Document passage ::
2. Python Executor (tool_python_exec): This is the agent's calculator and data analysis powerhouse. It can run Python code to perform calculations, analyze data, or do anything else code is good for. Crucially, we'll build this inside a "sandbox"—a safe, restricted environment. We don't want our agent accidentally deleting files on our computer! We'll limit the functions it can use to keep things secure.
3. Dataset Loader (load_builtin_dataset): A specialized tool for data science tasks. It can load classic datasets (like the Iris or Wine datasets) and instantly get a summary, making it easy for the agent to answer questions about them.
4. Vector Retriever (tool_vector_retrieve): This is the agent's personal memory. It connects to that local knowledge base we created earlier. When a question is about our system's own concepts (like "What is MCP?"), it can use this tool to find the answer internally instead of searching the web.

With these four tools, our agent has a nice, well-rounded skillset. It can look things up online, perform calculations, inspect data, and consult its own memory.

The Central Hub: The MCP-Style Tool Server

Now that we have our tools, we need a way to manage them. We can't just leave them lying around. We need a central "toolshed" or a server that knows what every tool is, what it does, and how to run it.

This is where our MCPToolServer comes in. It's a straightforward class that does two main things:

1. It keeps a registry of all available tools. We "register" each of our four tools with the server, handing it the tool's function and its ToolSpec (the ID card we defined earlier).

Collected data ::
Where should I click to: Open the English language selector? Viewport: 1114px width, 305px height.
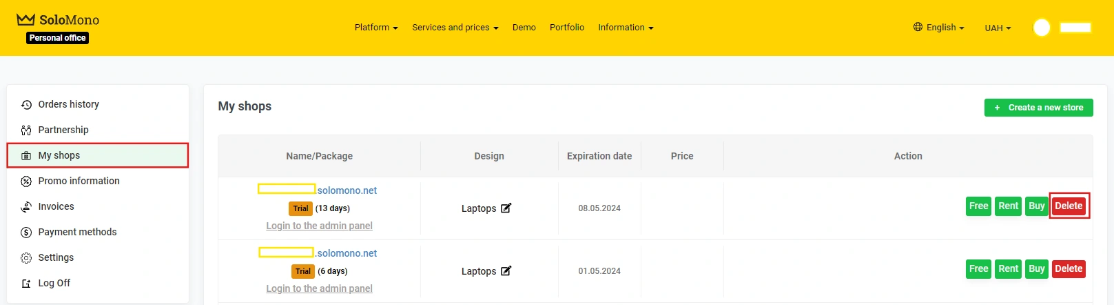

Check your understanding ::
a - From the agent-tools passage, set down the words beginning at "Now that we" and stopping after "we defined earlier).".
b - In the agent-tools passage, which two classic datasets are named as examples for the Dataset Loader?
c - Continue the agent-tools passage after its last sentence.

Task-by-task answers ::
a -
Now that we have our tools, we need a way to manage them. We can't just leave them lying around. We need a central "toolshed" or a server that knows what every tool is, what it does, and how to run it.

This is where our MCPToolServer comes in. It's a straightforward class that does two main things:

1. It keeps a registry of all available tools. We "register" each of our four tools with the server, handing it the tool's function and its ToolSpec (the ID card we defined earlier).

b - The Iris and Wine datasets.

c -
2. It handles requests to use a tool. When the agent decides to use a tool, it sends a request to the server. The server finds the right tool, runs it with the provided arguments, and then neatly packages up the result—whether it worked or not.

This server-based approach is great because it decouples the tools from the agent. The agent doesn't need to know the messy implementation details of how to run Python code safely; it just needs to know how to ask the server to do it. This makes our system clean, modular, and easy to expand later on.

The Real Magic: Our Hybrid "Tool Router"

Here’s where things get really interesting. We have a server with four great tools. The naive approach would be to show all four tools to the agent for every single task. But as we discussed, that's a recipe for confusion.

Instead, we're building a HybridMCPRouter. This is the smart manager that decides which tools are actually relevant for the job at hand. The "hybrid" part is key—it uses a two-step process to make smart, efficient decisions.

Step 1: The Quick Heuristic Scan

First, the router does a quick, cheap, and simple check. It scans the user's task for keywords.

• Does the task mention "calculate," "plot," or "Python"? The python_exec tool gets a point.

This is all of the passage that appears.